When I go to the DMV office, one whole wall has sample vanity/special interest plates on it.  Must be over a 100.  Just heard on the news yesterday that 2 more have been released. 
Anyway
Mine is POPPA 2X my wife's is NANNA 2X (proud Grandparents)


----------



## THarvey (Jul 22, 2009)

Someone made a poor choice with this vanity tag.


----------



## Ligget (Jul 22, 2009)

I have *LI8GET* on my car, the 6 would have looked closer to a G in my name but is already taken.


----------



## GouletPens (Jul 23, 2009)

I saw one yesterday that was a bit morbid, but clever nonetheless.

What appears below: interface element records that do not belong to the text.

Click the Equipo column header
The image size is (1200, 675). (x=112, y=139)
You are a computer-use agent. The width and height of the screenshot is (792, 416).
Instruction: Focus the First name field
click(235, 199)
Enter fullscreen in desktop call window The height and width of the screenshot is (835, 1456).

It was a plate that had a Purple Heart and handicap symbol on it, and the vanity said "OW-E". Again, morbid but I did laugh a little when I saw it:frown::redface:


----------



## gmcnut (Aug 1, 2009)

We have two.

Our 1977 GMC Motorhome (Do you remember the Bill Murray movie Stripes?) The plate is "PICKLES"

My wife's is "CANARY" she's an alto with this bunch: http://mormontabernaclechoir.org/


----------



## HSTurning (Aug 13, 2009)

I just seen this one yesterday

XQQZME

Steve Martin fan?


----------



## Grim Spirit (Aug 13, 2009)

Well, at the (rather forcefull) request of my neice's, mine is:

UNCL WES

The rudest I've ever seen was on a VERY nice Mercedes, driven by a lady who you could tell was a Cast Iron Witch, her car tag said:

WAS HIS

Funny ones I've seen locally:
ACARTAG
L8R G8R
UB6 IB9


----------



## HSTurning (Aug 13, 2009)

Grim Spirit said:


> Well, at the (rather forcefull) request of my neice's, mine is:
> 
> UNCL WES
> 
> ...


 
I think the last one is on the banned list around hear.  I know there is a national list and I think some states ban additional ones.
I know i have seen so many that I liked but I forget them.  I have a memory problem.  I can tell you al kinds of useless info from years ago, but I can't tell you more inportant things I talked about yesterday.  I'm only 34 now, I worry how bad it will be in another 20 years.:biggrin:


----------



## HSTurning (Aug 20, 2009)

Seen a good one today. It fits all of us.

*CHPMAKR*


----------



## Douglas Feehan (Aug 20, 2009)

i believe this is also banned

3ATM3 

 which is harmless onless your looking in your rearview mirror


----------